The Washington-based lender’s updated World Economic Outlook sees global growth slowing to 3,5% this year from 3,9% last year, before accelerating back to 3,9% in 2013.
The institution’s new forecasts are 0,1 and 0,2 percentage points lower respectively than the estimates in its April outlook.In line with the global trend, the IMF revised its forecasts for growth in South Africa down by 0,1 percentage point for both this year and next, predicting the economy would expand by 2,6% this year and 3,3% next year.
There would only be a “minor setback” to global growth this year due to better-than-expected results in the first quarter, the IMF said in its report.
It warned, however, that the new forecasts were based on three important assumptions.

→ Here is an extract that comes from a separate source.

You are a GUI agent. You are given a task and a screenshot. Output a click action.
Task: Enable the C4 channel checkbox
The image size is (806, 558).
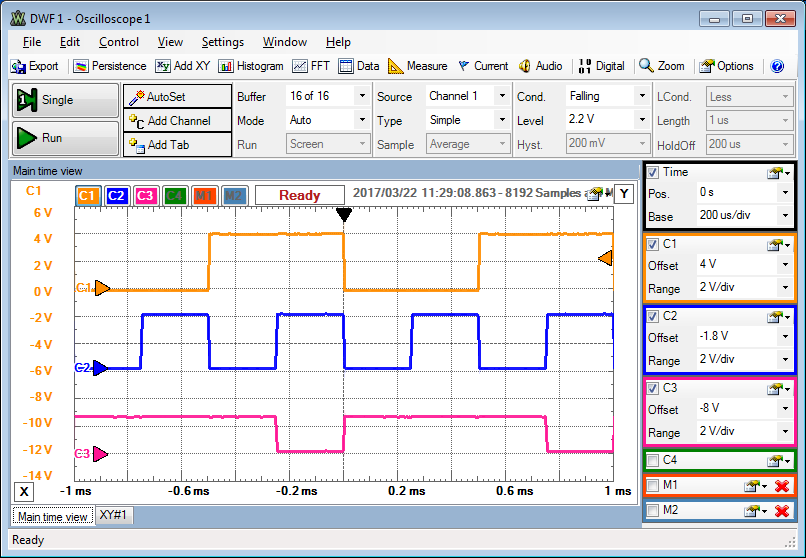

First, that there will be enough policy action for financial conditions in the euro area periphery to gradually improve
The second assumption was that steps by major emerging markets to stimulate growth would “gain traction”.
Finally, the IMF said it was important that US fiscal policy did not tighten sharply next year as a result of political gridlock around the expiry of temporary tax cuts and deep automatic spending cuts.
This could lead to a decline of more than four percentage points in the country’s fiscal deficit, which would cause a severe fall in US growth and “significant spillovers to the rest of the world”, the IMF said.
The world’s biggest lender warned, however, that the most immediate risk to the global recovery was that delayed or insufficient policy action would further escalate the euro crisis.